Methods: We performed a GWAS of 862 persons with DILI and 10588 population-matched controls. The first set of cases was recruited prior to May 2009 in Europe (n=137) or the USA (n=274). The second set of cases were identified from May 2009 through May 2013 from international collaborative studies performed in Europe, the USA and South America. For the GWAS, we included only cases of European ancestry associated with a particular drug (but not flucloxacillin or amoxicillin-clavulanate). We used DNA samples from all subjects to analyze human leukocyte antigen (HLA) genes and single nucleotide polymorphisms (SNPs). After the discovery analysis was concluded, we validated our findings using data from 283 European patients with diagnosis of DILI associated with various drugs.

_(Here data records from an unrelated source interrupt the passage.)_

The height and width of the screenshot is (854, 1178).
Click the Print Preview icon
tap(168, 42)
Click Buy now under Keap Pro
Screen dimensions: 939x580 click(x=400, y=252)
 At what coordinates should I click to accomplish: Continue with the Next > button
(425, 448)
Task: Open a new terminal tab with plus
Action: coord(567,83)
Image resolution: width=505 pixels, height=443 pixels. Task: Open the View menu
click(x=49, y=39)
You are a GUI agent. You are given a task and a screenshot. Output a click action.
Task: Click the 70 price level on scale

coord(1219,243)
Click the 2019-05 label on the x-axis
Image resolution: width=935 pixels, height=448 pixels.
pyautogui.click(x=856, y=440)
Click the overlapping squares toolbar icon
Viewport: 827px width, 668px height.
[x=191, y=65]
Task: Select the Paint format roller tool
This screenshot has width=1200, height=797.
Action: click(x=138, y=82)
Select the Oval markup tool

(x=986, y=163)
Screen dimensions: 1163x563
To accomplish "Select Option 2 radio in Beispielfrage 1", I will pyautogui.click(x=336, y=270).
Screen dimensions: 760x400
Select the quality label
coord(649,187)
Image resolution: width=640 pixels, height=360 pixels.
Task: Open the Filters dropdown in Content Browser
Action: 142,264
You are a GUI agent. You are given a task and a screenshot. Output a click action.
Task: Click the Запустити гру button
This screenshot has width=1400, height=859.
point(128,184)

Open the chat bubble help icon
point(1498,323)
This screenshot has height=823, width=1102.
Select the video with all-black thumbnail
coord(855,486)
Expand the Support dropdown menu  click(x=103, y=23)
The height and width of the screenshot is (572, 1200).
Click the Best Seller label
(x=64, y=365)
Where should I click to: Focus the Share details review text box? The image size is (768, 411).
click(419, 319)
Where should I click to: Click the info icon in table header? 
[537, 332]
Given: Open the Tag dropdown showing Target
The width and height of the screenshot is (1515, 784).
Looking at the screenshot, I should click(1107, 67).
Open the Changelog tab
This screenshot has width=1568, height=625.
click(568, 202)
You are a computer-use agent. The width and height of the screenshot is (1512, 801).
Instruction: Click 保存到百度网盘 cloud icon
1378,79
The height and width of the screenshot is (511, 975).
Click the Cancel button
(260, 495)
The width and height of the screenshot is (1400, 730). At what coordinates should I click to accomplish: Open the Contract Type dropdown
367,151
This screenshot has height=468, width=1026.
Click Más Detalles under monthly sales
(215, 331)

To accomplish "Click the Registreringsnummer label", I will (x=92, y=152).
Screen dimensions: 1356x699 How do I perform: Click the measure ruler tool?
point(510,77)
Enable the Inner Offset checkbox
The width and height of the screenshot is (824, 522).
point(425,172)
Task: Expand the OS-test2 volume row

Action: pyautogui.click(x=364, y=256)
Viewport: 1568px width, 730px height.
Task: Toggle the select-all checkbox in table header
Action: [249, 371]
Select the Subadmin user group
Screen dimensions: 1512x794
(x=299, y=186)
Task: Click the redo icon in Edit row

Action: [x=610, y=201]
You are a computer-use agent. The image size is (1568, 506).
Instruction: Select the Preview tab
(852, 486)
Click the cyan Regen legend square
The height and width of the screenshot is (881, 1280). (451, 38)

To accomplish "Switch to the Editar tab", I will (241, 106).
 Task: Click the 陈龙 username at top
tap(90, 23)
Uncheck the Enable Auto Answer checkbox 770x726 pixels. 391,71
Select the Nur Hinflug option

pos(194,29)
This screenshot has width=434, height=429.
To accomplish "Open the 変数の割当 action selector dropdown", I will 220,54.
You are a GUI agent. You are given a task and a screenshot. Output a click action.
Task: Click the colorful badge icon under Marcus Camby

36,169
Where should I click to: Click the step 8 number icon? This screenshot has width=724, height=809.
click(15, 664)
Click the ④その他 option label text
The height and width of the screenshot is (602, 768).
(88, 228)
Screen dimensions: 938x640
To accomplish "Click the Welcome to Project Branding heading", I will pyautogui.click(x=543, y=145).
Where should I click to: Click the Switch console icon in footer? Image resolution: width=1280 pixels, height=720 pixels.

Results: We associated DILI with rs114577328 (a proxy for A*33:01 a HLA class I allele; odds ratio [OR], 2.7; 95% CI, 1.9–3.8; P=2.4x10–8) and with rs72631567 on chromosome 2 (OR, 2.0; 95% CI, 1.6–2.5; P=9.7x10–9). The association with A*33:01 was mediated by large effects for terbinafine-, fenofibrate-, and ticlopidinerelated DILI. The variant on chromosome 2 was associated with DILI from a variety of drugs. Further phenotypic analysis indicated that the association between DILI and A*33:01 was significant, genome wide, for cholestatic and mixed DILI, but not for hepatocellular DILI; the polymorphism on chromosome 2 associated with cholestatic and mixed DILI as well as hepatocellular DILI. We identified an association between rs28521457 (within the LRBA gene) and only hepatocellular DILI (OR, 2.1; 95% CI, 1.6–2.7; P=4.8x10–9). We did not associate any specific drug classes with genetic polymorphisms, except for statin-associated DILI, which was associated with rs116561224 on chromosome 18 (OR=5.4; 95% CI, 3.0–9.5; P=7.1x10–9). We validated the association between A*33:01 terbinafine- and sertraline-induced DILI. We could not validate the association between DILI and rs72631567, rs28521457, or rs116561224
Conclusions: In a GWAS of persons of European descent with DILI, we associated HLA-A*33:01 with DILI due to terbinafine and possibly fenofibrate and ticlopidine. We identified polymorphisms that appear to be associated with DILI from statins, as well as 2 non–drug-specific risk factors.